At the personal and mom and pop shop levels, therefore, the simplest answer is to make good backups while keeping an older generation of hardware in a box from which it can be unpacked for emergency use. Thus last year's PC runs Linux just about as well as this year's and a ten year old Sun box will run today's USIV+, Solaris 10, SPARC binaries faster than their US2 originals ran under Solaris 2.7 or 8.

As you get bigger, the key is to distribute your risks - and once you get over 40 or 50 users and/or more than two sites, full on line redundancy becomes a better, more effective bet because each site can back up at least one other, and processing resources at that level are cheaper than network resources - meaning that maintaining a local processor at each site is often cheaper and more effective than centralisation.

As you get larger, however, you find that unit bandwidth costs go down much faster than staff and systems costs, so that by the time you get much above a couple of thousand employees and half dozen roughly equal sites, maintaining two widely separated data centers, both capable of serving everybody, is usually both cheaper and more effective than maintaining a single co-ordination center and local processors at each major site.
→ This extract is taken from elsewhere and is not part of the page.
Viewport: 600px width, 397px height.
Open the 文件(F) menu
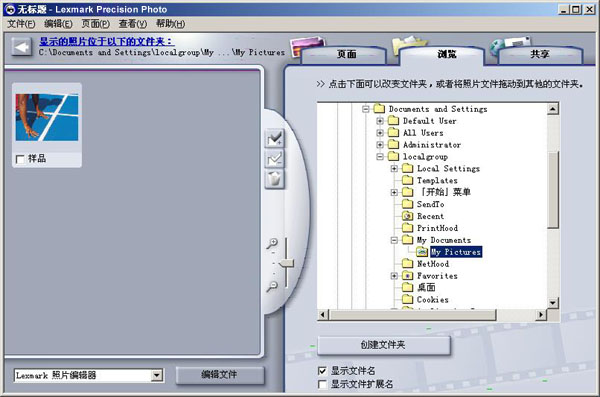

Note, however, that staffing has to be fully redundant too - because the overwhelming majority of user affecting failures for Unix are caused by IT staff action - and setting things up so that a moronic moment at one site promptly affects the other is as counter-productive as it is common.

When you try to move in this direction, however, site management will typically fight you tooth and nail -and you can talk about combining centralised processing with decentralised management until your face turns blue, but they won't believe you and that disbelief will prevent you from doing it.

What you're caught in then is a classic chicken and egg situation: you can't achieve much of anything while the old relationships and beliefs about Systems exist, but the mutual suspicion created by the service level agreement process and its consequences (particularly its annual budgeting component) prevents changing those relationships.

What you can do, however, is sell your redundant centers to divisional and site management as disaster avoidance and recovery tools - backing up the processors and staff they have on site until you eventually earn the trust needed to reverse that arrangement by centralising processing and quietly reconfiguring the local servers for whatever functions continue to be appropriate.


Paul Murphy wrote and published The Unix Guide to Defenestration. Murphy is a 25-year veteran of the I.T. consulting industry, specialising in Unix and Unix-related management issues.